It was hot in St. George, Utah. The temp had grudgingly fallen from 112 degrees to 106 in the early evening. A small group of motojournalists were present for the introduction of a new Harley‑Davidson model. It was the late 1990s.
After a day in the saddle – interspersed with misting tents to keep death at bay – we did what sane people do: We retired to the hotel bar. I sat next to Earl Werner, then head honcho at Harley Engineering. I’d always thought him an interesting man because he didn’t have a Harley pedigree, which can often lead to a reluctance to innovate. He came over from General Motors, where he worked on Corvette projects, among others. We talked in generalities, mainly about the uncomfortably hot day we had just spent together.
I asked him what his goal was for Harley‑Davidson. His answer has stuck with me for decades. “I want to build the biggest, baddest motorcycle in the world!” It wasn’t just the words that grabbed me but also the passion with which he said them. I wasn’t sure if what he said was wishful thinking or if there was a specific idea behind it. Unfortunately, I didn’t ask.
Any journalist worth their keyboard continually hears rumors and receives tips. Most of these never pan out, and many are red herrings used to distract. The idea that Harley was working on “big” motors was always a hot topic.
I kept hearing about a 122-cubic‑inch motor under development (the largest at that time was the Twin Cam 88), but I could never find any solid proof. Occasionally, the word “Conan” would pop up. At that time, I assumed it was an internal code word for another H‑D model. I asked a friend at the executive level if he could offer any details. “Nope, don’t know anything about it,” he said – or words to that effect. Conan gradually faded from my mind, and I assumed it was just another red herring. Until recently.
Setting a record for what is surely the longest period between an answer and a follow‑up question, I recently (20‑some years later!) asked Werner, now retired, about his quote. He confirmed that Conan was an actual project, and the surprising part was its configuration: a 3‑cylinder radial motor of more than 180 cubic inches, more than twice the displacement of Harley’s production motor. He offered no further details, so I’ll guess that this radial design was an inline graft of a third cylinder with the 45‑degree spacing maintained.

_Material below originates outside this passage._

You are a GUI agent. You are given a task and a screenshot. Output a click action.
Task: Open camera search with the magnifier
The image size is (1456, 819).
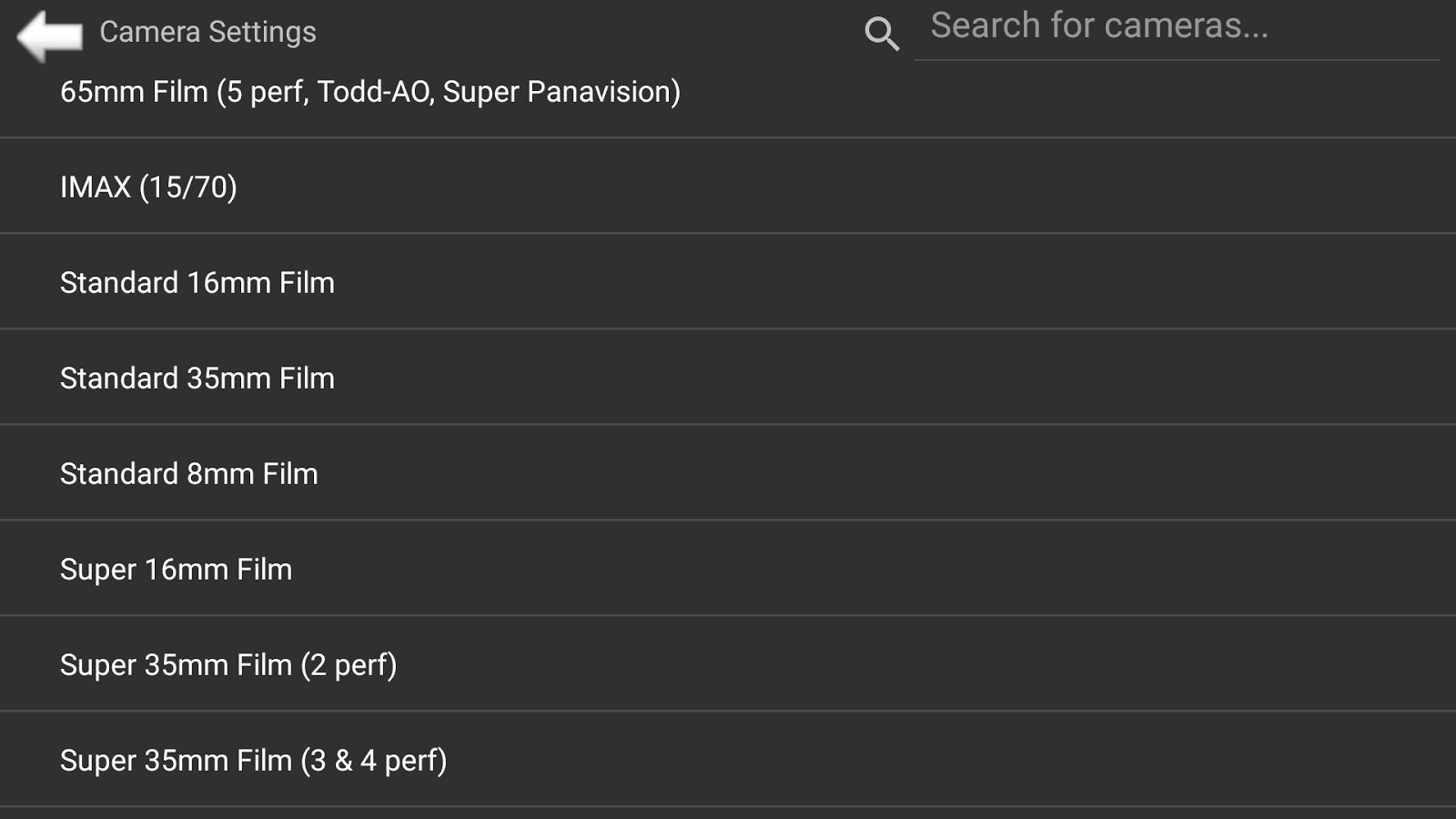[x=881, y=35]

This brought to mind the W3 motorcycle, a 3‑cylinder radial of 150ci displacement that was brought to market by Feuling Motorcycle Company in 2001. I recalled that Jim Feuling had worked with H‑D in the mid‑1990s on developing the Twin Cam 88 motor. I’ll let you draw your own conclusions from that fact.
So what happened to Conan? Odds are that tradition killed it – it was just too far outside the Harley aesthetic box. I can’t help but think that somewhere in the secret chambers of Harley‑Davidson still sits a dusty “biggest, baddest” cruiser with Earl Werner’s fingerprints all over it.